0800 HOURS, D DAY PLUS TWO

THE FIRST KISS of daylight began to melt away the darkness and the stars blinked themselves off. There was the soldiers’ anger at morning, stretches, groans, bitching all along the Lion’s foxhole. The paras took their morning piss, brushed their teeth, and dug into their rations. The night had gone fairly well. An Egyptian patrol had come out of the Pass after midnight to probe, but was easily beaten back. Word from Para 202 was that the attack on Nakhl had already taken place, or was about to begin. It wasn’t clear. The next few hours would tell the story.

A distant sound of bombing was heard coming from the other side of the Pass and the Canal. Someone might have been hitting the Egyptian airfields.

“So, you never forgave her?” Shlomo asked Gideon.

“No, how could I? I was playing around all over the place and now I had an excuse. If I had forgiven her, she would have had to forgive me. I wanted to keep on doing what I was doing ... balling starlets .going out on pot at my agent’s house in Malibu ... gang bangs ... fun and games. I never forgave her, but I know from how much she hurt me, how much I have hurt her. I never knew about that kind of pain until then. I’d give anything ... anything if I could tell her now.”

“And Natasha?”

“I suppose we deserve each other. I was smug. There wasn’t a woman in the world I couldn’t walk away from. I had my fortress home. I had a guilty wife, well fixed inside the moat, and the castle walls. I was safe ... until I got messed up with Natasha.” Gideon squinted out to the endless sea of rocks and sand. “Come on, Para 202, where are you, you bastards? Come on, Zechariah, stop farting around.”

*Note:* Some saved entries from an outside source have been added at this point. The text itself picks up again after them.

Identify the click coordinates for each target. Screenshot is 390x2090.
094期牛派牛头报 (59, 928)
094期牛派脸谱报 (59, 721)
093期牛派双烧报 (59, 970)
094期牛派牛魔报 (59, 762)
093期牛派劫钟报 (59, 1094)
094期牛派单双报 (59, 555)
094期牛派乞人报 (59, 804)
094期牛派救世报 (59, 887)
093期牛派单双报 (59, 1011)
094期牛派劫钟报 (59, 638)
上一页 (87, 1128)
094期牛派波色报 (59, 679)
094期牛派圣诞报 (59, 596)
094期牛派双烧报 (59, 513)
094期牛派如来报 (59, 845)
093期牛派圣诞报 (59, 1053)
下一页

“That’s the worst thing two people can do to each other,” Shlomo said. “If you live together, have children, share the same bed, if there is a morsel of love left, you have no right to withhold forgiveness. You have no right to hold it over her head.”

“Tell me about it,” Gideon snapped sarcastically.

“There’s an evil streak in all of us,” Shlomo went on, “which we must control. When it takes over, we become the devil’s advocates on earth.”

“Yeah ... I know and Val knows.”

“Do you trust Val?”

“Yes, but not all the way. Not like it once was.”

“Do you trust any woman?”

A sudden smile lit Gideon’s eyes. They were no longer sad. “There are two women in my life ... yeah ... I trusted them all the way.”

“Your mother and ...”

“No, not my mother. One, Miss Abigail Winters, a teacher. She thought I would become a writer one day. The other woman? Molly, my sister. I wouldn’t have made it without her. I love Molly. When I knock this book, I’m going to bring her to Israel and show her around ...”

They were suddenly interrupted by a half-dozen jets screaming over the Pass. Shlomo spotted the unmistakable twin tails of enemy Vampires.

“Egyptians! Hit the deck!”

MOLLY


1922

MY MOTHER, Leah, worked at the Ginzburg Brothers clothing factory in Baltimore, and so did my Aunt Fanny. All of us lived in Bubba Hannah’s house on Monroe Street. Zayde Moses lived there too, but nobody counted him.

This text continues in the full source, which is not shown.